((
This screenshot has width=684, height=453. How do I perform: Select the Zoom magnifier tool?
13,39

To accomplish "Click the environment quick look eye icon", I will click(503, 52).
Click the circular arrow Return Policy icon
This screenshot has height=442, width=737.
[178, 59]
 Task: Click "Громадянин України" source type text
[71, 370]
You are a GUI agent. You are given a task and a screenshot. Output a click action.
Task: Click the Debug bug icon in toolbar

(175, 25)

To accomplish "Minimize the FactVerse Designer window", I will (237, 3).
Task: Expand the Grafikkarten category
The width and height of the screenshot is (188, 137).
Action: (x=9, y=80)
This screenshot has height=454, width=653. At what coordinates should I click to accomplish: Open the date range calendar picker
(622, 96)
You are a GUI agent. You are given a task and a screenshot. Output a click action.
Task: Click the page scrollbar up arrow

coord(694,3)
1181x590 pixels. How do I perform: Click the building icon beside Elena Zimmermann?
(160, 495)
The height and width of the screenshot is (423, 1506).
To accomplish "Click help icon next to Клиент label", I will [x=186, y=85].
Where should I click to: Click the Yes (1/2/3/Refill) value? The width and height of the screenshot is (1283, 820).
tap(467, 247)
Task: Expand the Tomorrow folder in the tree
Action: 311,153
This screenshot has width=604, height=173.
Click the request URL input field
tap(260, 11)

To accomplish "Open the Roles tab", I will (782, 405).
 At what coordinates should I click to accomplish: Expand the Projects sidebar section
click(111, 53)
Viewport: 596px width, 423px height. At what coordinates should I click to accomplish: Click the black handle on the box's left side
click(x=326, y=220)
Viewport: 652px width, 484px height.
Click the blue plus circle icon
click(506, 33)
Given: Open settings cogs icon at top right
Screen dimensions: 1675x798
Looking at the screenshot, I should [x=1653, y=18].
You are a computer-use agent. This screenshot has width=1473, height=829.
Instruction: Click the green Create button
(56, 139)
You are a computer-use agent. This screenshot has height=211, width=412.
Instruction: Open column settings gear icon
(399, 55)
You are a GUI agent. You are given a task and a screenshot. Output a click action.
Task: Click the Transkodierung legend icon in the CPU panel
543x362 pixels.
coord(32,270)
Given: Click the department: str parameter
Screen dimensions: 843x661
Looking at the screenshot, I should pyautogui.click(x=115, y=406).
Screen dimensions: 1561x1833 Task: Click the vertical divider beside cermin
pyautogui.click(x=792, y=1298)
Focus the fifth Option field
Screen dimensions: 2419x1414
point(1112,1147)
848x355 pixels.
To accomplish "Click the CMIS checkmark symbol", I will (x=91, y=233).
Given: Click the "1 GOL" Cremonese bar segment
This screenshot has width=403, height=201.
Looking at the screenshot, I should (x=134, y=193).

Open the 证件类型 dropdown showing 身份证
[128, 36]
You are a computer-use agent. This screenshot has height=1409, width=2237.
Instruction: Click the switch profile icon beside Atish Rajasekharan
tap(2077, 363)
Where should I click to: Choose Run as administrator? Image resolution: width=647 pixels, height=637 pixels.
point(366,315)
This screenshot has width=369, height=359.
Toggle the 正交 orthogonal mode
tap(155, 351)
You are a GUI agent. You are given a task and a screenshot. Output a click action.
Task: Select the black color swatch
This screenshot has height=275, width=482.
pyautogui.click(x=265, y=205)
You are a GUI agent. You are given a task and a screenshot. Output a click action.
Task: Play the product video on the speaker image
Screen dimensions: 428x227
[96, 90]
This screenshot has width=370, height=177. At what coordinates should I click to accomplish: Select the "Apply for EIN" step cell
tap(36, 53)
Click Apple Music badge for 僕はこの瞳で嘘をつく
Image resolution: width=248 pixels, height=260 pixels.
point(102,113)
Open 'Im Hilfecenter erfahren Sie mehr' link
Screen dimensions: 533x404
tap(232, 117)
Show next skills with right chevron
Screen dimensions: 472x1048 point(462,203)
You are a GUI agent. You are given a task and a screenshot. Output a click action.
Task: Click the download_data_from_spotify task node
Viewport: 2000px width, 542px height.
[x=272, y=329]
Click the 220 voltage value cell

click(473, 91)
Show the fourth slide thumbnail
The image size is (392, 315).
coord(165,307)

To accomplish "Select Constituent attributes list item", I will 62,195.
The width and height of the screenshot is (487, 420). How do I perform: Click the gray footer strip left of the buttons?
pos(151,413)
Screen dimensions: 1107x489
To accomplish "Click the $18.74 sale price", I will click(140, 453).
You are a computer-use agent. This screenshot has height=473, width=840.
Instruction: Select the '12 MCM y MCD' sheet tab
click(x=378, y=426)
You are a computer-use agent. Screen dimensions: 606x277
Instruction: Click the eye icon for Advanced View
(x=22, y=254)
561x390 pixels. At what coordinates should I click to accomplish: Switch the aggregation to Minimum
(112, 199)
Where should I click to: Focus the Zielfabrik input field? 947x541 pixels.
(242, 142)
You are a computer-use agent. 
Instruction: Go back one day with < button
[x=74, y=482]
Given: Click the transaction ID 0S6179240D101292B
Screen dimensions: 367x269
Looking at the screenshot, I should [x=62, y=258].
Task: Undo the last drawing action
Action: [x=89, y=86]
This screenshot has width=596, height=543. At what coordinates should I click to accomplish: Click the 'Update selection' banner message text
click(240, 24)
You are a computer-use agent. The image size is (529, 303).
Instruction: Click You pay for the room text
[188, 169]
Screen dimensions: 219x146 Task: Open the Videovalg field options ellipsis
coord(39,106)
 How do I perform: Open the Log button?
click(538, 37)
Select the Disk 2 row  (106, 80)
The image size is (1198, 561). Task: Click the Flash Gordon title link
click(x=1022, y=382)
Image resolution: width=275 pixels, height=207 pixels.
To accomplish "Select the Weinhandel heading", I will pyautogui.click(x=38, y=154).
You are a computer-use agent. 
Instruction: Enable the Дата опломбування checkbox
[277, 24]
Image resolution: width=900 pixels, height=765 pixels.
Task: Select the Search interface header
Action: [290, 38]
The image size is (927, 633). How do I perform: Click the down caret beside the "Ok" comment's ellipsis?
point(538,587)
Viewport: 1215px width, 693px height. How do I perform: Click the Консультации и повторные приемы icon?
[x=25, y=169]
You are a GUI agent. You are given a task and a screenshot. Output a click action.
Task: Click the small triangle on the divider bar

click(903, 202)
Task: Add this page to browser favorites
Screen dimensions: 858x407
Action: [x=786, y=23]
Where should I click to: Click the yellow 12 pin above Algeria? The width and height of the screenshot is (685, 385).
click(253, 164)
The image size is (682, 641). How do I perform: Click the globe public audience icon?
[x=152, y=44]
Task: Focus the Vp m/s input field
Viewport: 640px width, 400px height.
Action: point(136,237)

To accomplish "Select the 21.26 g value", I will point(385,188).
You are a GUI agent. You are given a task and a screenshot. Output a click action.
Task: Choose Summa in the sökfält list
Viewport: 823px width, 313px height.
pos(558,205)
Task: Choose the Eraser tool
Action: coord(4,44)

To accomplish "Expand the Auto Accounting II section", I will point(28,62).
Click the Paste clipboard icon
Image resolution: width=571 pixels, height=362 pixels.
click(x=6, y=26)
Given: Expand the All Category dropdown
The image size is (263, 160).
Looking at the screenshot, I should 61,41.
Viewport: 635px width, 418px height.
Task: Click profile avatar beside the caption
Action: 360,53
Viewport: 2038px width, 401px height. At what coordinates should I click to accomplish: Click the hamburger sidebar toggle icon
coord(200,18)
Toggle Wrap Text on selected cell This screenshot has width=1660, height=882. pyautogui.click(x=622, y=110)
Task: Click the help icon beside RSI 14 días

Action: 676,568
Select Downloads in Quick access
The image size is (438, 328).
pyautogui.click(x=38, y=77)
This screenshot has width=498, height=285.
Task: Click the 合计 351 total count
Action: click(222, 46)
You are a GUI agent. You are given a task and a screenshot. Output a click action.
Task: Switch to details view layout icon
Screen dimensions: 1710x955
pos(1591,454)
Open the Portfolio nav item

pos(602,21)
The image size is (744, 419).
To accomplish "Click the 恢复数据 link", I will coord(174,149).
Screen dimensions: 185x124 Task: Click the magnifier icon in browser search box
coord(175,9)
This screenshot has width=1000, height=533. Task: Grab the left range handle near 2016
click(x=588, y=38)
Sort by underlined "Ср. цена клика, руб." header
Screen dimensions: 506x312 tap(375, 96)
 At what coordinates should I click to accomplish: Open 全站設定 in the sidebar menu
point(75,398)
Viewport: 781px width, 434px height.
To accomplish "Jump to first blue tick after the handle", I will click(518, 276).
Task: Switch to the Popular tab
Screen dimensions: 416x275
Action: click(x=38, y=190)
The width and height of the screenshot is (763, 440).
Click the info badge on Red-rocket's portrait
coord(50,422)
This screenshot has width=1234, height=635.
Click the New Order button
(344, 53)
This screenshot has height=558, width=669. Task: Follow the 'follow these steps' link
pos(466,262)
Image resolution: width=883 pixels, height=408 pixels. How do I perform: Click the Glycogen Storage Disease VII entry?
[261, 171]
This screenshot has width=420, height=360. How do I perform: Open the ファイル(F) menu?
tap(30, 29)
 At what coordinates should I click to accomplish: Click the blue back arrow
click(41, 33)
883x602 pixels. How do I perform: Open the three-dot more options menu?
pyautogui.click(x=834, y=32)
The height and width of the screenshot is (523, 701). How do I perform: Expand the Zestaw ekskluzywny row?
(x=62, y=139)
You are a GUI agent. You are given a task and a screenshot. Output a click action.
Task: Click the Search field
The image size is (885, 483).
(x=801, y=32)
))
● **TASK GOAL**
The answer must consist of every line from the records above that holds "list".

● **TASK RESULT**
To accomplish "Select Constituent attributes list item", I will 62,195.
Task: Choose Summa in the sökfält list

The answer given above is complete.